[Stored data]
|---|

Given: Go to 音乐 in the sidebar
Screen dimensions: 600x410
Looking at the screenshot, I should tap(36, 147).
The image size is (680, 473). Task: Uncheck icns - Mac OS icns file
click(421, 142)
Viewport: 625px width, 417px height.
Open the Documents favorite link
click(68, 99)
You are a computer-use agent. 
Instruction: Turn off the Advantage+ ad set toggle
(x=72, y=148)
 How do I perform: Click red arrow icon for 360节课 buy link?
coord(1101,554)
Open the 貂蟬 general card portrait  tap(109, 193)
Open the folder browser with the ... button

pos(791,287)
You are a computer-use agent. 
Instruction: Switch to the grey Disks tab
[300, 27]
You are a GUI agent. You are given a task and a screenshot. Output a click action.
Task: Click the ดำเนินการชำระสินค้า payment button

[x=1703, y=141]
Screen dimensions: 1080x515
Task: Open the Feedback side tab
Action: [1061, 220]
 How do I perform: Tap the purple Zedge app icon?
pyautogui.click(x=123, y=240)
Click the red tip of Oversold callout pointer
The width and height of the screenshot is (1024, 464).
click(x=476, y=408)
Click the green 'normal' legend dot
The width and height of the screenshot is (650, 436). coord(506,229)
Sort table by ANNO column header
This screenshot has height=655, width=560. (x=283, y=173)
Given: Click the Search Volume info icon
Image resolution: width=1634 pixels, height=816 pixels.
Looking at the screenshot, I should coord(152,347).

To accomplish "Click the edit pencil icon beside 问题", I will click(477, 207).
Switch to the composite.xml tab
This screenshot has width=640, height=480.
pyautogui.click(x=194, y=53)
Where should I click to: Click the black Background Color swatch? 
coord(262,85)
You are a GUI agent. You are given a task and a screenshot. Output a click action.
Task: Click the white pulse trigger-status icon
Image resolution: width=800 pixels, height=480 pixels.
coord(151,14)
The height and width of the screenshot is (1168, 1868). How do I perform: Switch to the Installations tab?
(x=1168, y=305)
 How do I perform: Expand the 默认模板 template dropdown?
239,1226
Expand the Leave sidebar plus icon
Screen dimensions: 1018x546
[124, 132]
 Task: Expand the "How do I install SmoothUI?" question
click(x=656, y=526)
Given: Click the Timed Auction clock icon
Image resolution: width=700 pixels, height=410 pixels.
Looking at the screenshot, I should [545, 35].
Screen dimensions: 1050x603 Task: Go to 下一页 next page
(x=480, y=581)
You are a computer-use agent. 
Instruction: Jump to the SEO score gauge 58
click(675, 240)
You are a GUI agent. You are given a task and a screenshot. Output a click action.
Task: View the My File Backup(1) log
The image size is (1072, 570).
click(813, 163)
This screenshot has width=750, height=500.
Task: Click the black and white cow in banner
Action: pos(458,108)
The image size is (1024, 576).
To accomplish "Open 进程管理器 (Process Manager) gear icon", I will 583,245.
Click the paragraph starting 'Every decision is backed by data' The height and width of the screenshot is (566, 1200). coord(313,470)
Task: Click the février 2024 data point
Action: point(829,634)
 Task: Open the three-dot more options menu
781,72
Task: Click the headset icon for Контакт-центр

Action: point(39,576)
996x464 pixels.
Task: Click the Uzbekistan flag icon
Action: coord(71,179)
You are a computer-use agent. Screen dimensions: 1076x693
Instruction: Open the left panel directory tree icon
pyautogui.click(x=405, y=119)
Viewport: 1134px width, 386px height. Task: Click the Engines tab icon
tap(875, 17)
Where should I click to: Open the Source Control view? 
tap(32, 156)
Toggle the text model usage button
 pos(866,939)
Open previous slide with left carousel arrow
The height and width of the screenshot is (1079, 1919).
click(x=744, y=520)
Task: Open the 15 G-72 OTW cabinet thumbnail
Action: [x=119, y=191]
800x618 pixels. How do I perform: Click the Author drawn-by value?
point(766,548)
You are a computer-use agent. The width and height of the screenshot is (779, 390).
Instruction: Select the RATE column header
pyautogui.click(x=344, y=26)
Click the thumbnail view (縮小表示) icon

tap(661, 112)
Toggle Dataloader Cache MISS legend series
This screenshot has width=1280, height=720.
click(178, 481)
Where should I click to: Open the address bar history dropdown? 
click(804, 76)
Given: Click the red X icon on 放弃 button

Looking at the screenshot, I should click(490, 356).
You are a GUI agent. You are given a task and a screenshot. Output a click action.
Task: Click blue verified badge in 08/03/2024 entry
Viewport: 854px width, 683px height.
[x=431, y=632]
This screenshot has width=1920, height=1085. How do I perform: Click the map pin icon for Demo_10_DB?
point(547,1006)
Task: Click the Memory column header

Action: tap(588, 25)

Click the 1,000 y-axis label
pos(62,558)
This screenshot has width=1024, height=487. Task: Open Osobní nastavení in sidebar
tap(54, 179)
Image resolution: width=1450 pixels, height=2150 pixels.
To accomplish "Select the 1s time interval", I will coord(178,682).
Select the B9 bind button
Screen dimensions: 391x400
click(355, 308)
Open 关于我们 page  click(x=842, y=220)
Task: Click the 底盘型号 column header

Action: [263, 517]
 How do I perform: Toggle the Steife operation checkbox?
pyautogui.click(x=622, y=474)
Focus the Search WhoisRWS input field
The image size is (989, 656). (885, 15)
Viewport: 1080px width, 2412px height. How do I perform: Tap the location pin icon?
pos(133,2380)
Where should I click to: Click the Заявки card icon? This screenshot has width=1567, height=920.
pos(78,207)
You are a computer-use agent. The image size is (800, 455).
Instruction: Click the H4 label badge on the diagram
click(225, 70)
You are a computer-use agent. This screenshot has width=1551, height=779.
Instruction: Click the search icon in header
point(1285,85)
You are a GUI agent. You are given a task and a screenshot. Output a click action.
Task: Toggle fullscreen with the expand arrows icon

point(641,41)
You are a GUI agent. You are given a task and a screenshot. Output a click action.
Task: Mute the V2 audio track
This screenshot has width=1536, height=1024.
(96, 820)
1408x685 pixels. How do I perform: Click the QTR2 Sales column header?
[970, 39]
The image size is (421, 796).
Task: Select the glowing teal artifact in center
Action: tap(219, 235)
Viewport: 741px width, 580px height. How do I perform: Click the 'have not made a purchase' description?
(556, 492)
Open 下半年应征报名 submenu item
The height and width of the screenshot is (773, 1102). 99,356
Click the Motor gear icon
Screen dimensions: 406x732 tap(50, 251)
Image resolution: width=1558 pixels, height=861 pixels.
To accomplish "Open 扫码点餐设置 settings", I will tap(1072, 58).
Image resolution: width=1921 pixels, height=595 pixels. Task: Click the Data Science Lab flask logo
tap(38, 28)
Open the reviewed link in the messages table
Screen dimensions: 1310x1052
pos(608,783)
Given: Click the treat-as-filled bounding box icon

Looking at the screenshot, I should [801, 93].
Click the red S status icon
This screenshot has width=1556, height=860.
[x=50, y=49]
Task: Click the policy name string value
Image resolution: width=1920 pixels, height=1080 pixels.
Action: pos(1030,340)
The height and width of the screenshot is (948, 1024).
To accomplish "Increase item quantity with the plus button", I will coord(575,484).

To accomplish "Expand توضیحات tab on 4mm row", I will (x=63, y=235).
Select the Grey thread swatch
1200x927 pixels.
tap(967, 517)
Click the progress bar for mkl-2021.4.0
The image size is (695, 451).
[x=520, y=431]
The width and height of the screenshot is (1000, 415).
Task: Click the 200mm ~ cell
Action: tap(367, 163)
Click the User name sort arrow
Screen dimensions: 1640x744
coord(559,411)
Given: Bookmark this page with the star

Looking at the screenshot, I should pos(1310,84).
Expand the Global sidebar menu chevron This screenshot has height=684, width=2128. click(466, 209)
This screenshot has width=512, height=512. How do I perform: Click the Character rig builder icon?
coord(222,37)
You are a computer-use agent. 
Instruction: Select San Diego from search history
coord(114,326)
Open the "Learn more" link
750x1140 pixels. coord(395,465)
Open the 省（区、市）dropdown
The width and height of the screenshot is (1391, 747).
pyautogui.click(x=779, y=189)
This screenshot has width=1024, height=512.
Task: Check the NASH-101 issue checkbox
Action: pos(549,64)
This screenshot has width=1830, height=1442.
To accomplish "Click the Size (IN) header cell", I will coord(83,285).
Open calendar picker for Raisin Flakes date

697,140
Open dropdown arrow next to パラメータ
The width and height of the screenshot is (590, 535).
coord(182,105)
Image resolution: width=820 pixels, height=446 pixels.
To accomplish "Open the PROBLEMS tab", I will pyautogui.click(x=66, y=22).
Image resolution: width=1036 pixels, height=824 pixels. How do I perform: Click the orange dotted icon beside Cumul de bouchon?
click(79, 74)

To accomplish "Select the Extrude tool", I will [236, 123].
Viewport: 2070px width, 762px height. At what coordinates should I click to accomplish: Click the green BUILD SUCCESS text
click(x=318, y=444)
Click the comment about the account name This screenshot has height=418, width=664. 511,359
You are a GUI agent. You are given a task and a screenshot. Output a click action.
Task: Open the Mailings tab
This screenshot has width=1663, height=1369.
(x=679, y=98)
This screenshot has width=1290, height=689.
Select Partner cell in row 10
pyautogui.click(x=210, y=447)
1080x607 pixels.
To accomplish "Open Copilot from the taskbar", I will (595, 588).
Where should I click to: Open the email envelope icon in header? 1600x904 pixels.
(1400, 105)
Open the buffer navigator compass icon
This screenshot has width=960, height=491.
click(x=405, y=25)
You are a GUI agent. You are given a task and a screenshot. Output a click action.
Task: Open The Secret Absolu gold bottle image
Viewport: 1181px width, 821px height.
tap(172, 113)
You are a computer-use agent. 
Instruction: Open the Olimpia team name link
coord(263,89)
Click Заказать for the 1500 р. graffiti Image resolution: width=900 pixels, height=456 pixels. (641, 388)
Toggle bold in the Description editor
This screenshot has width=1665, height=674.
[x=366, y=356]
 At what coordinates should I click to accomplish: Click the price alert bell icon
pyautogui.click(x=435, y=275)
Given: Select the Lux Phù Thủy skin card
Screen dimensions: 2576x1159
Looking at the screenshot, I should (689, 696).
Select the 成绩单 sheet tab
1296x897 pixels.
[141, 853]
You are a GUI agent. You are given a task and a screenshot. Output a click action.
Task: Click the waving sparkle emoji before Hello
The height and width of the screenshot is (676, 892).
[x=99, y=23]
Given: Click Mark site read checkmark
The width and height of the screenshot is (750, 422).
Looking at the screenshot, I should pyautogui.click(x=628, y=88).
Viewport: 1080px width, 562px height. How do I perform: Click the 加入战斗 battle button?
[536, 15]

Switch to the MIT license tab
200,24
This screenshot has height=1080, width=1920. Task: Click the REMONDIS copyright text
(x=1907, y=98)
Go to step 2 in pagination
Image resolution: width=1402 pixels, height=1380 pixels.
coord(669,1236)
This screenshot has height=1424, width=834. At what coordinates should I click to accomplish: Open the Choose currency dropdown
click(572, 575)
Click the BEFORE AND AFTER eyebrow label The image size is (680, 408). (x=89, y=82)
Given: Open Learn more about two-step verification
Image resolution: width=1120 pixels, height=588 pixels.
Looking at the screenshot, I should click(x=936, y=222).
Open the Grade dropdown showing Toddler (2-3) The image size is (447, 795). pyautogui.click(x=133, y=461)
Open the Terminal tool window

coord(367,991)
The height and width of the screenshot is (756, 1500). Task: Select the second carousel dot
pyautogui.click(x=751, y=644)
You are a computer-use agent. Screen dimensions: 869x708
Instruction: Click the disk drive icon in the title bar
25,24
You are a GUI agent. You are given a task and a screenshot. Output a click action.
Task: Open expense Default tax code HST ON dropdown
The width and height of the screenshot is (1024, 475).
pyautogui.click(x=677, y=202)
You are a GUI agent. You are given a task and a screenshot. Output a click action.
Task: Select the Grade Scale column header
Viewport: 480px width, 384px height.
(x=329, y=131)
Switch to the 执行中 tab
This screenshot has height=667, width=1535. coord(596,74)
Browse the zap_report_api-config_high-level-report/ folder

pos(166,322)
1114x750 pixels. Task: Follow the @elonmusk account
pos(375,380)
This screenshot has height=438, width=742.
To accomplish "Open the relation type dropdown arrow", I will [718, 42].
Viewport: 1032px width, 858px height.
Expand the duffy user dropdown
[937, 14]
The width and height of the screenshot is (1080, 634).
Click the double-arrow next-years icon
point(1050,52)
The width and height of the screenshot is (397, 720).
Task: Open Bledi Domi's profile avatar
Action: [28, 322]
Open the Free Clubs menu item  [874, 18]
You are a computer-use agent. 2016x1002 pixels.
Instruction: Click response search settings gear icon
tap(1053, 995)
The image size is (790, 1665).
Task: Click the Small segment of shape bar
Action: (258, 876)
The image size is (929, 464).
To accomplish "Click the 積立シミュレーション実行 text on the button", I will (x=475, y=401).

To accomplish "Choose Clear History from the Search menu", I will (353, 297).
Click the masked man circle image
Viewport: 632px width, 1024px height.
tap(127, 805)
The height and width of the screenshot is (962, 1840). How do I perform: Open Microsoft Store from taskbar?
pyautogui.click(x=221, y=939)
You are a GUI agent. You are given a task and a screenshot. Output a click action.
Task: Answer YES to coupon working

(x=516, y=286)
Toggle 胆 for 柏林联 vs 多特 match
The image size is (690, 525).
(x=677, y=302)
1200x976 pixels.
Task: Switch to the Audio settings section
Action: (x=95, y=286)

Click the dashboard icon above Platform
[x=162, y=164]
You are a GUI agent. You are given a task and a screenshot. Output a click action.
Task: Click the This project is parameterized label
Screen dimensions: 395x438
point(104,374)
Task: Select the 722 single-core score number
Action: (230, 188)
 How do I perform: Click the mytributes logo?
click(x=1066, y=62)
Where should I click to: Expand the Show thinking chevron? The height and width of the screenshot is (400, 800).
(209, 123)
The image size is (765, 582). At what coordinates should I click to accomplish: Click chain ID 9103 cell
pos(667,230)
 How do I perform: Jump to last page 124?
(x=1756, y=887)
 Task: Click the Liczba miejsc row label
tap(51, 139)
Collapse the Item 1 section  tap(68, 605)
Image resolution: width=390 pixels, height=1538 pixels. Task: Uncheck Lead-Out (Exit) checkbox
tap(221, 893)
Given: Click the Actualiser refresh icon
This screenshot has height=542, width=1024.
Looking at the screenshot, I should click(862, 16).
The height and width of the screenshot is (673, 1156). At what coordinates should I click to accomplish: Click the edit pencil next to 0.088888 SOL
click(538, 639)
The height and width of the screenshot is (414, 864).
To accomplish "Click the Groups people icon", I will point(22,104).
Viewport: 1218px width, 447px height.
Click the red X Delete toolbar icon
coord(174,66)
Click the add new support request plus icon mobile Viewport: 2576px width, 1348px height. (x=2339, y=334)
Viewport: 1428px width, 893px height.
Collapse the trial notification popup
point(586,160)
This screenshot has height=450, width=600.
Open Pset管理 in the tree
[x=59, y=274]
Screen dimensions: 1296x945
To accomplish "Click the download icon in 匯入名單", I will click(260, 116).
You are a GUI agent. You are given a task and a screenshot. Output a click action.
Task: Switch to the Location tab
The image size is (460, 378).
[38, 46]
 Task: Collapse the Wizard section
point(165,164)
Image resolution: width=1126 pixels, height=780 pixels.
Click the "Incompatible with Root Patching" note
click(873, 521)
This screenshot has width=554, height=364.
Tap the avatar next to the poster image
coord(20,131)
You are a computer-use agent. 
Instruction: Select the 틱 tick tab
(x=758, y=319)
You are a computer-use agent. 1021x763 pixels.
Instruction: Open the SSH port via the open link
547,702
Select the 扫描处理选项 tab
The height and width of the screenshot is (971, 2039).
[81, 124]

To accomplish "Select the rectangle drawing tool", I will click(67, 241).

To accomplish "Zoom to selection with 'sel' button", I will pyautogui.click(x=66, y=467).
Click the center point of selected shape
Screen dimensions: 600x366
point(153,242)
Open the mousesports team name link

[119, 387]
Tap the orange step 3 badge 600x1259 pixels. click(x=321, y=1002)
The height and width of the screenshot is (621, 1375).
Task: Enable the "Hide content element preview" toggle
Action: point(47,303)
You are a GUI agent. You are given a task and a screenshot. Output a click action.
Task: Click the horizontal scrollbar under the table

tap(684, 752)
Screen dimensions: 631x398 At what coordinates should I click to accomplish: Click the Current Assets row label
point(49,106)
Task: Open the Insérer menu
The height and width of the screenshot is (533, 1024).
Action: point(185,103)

|---|

• _ASSIGNMENT_
All lines above from the one with "Task: Click the white" to the one with "Given: Click the Timed Auction clock icon", inclusive, should be copied exactly, and no other lines.

• _RESPONSE FOR THIS EXERCISE_
Task: Click the white pulse trigger-status icon
Image resolution: width=800 pixels, height=480 pixels.
coord(151,14)
The height and width of the screenshot is (1168, 1868). How do I perform: Switch to the Installations tab?
(x=1168, y=305)
 How do I perform: Expand the 默认模板 template dropdown?
239,1226
Expand the Leave sidebar plus icon
Screen dimensions: 1018x546
[124, 132]
 Task: Expand the "How do I install SmoothUI?" question
click(x=656, y=526)
Given: Click the Timed Auction clock icon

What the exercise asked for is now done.